Top of EXERCISE TEXT
It's inspiring hearing about your meditation classes and that you are using the skills from them to help with cravings. I really want to try that!
Thanks Marsia. No guarantee it'll work long-term, of course, but it worked yesterday. Today I wanted to keep eating after lunch but I realized I'd said I'd call a friend and since that took two hours (and I'd had a late lunch and meditation class is early) it was time for dinner after that anyway. So today has been a win all around!
I have trouble sitting cross-legged for any length of time, so I put pillows under my knees and sit on a bolster, but I only sit that way for quick meditations.
I physically can't rotate my hip far enough to get into a cross-legged position. My right hip won't allow it. I think it may be a bony restriction but I'm giving it an honest go anyway.
 
Well done once again, Llama. I hope meditation continues to work for you. I'm being more mindful too. How many nights a week are you going?
 
You sound like you are in a really good place all round with the meditation and good food choices, and listening to your dream lessons...
Do they have different options for meditation postures at your class? I always liked cross legged, but some people seem to really like the kneeling meditation benches while others just opt for chairs.
 
Well done once again, Llama. I hope meditation continues to work for you. I'm being more mindful too. How many nights a week are you going?
Twice a week so far, but the class only runs until the end of May so I'll have to figure out which of their other meditation sessions would fit into my schedule.
Do they have different options for meditation postures at your class? I always liked cross legged, but some people seem to really like the kneeling meditation benches while others just opt for chairs.
I use the crappy folding chairs that tend to hurt my otherwise healthy back (hence the motivation to try and get my back to cooperate) but there are also cushions on the floor. No kneeling benches, sadly: I think those would work well for me.

Last night kind of sucked. I was the only one of the students who arrived on time and Substitute came later as well. One of the backup ladies hadn't got the no incense memo so the place reeked when I came in. She did extinguish it when I asked if I could open a window (I hadn't seen it and thought the grossness was from an earlier session) but she seemed insulted. Especially because apparently she'd just had the windows open for an hour... So now my throat is itching and my eyes are red because of course I didn't take AH before I left.
And then the other one wanted to do a voice exercise with me, which was very kind but also mortifying for non-singing (in public) me as the late-comers all started to come in.
The first meditation exercise was nice and I wasn't even annoyed by Substitute tales of miracles and other wonders this time but then another group member wanted to wow everyone with her Very Special Mystical Experiences and it took forever. I didn't mention they sounded exactly like untreated anxiety but I did say that one of the things she described was called sleep paralysis. Which of course wasn't what she wanted to hear at all, even though I left a loophole for people to decide for themselves if it was a medical phenomenon or a spiritual one.
I think it annoyed me so much because I've experienced all the things she described countless times as a kid and teen and didn't enjoy them at all. And honestly I don't want them to start culminating in panic attacks for her. Plus... back in the day I didn't dare to tell anyone about my fears and it made me feel like an outcast and her using hers as a kind of trophy made me feel like I didn't belong again. And that's not nice.

Sadly that pushed everything back and I had to leave before we started the last exercise. Plus I was annoyed. So I'll have to try and work on letting this crap roll off me some more If I want to be able to keep going. Which I do.

Oh, the scale is down half a kilo from last week.
Bottom of EXERCISE TEXT
▶ **ASSIGNED TASK**:
Write out the part of the meditation posts starting at "It's inspiring hearing" and ending at "honest go anyway.", word for word.
Top of DATA EXTRACT
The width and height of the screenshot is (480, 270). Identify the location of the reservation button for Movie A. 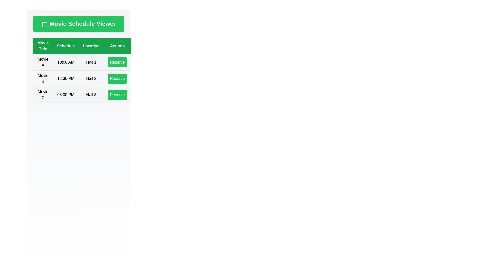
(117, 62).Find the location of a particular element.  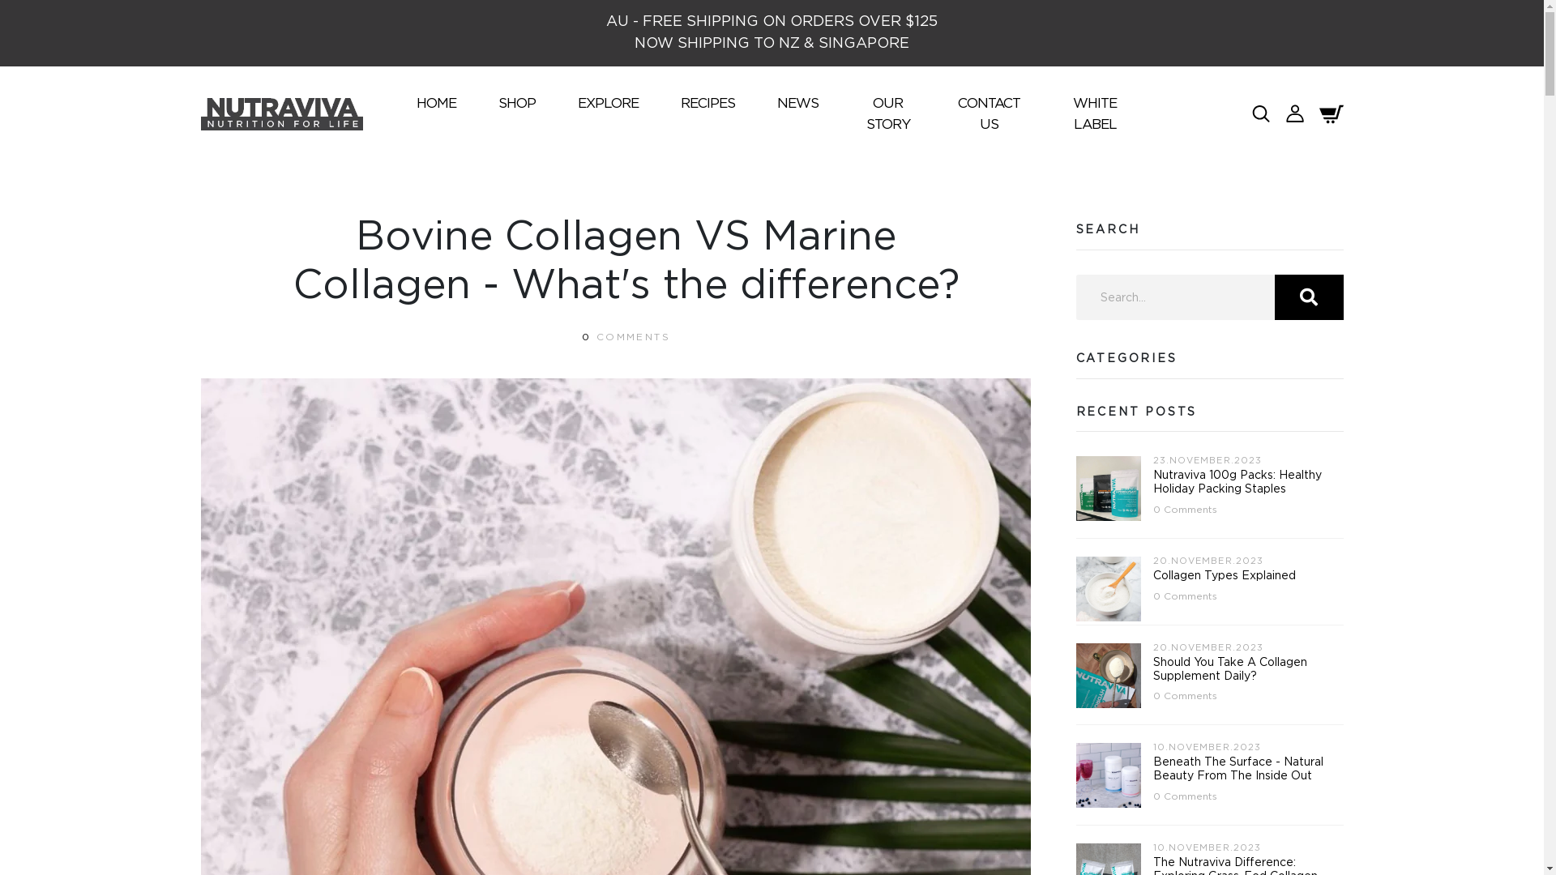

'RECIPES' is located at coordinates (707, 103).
Bottom of DATA EXTRACT
▶ **OUTPUT OF THE EXERCISE**:
It's inspiring hearing about your meditation classes and that you are using the skills from them to help with cravings. I really want to try that!
Thanks Marsia. No guarantee it'll work long-term, of course, but it worked yesterday. Today I wanted to keep eating after lunch but I realized I'd said I'd call a friend and since that took two hours (and I'd had a late lunch and meditation class is early) it was time for dinner after that anyway. So today has been a win all around!
I have trouble sitting cross-legged for any length of time, so I put pillows under my knees and sit on a bolster, but I only sit that way for quick meditations.
I physically can't rotate my hip far enough to get into a cross-legged position. My right hip won't allow it. I think it may be a bony restriction but I'm giving it an honest go anyway.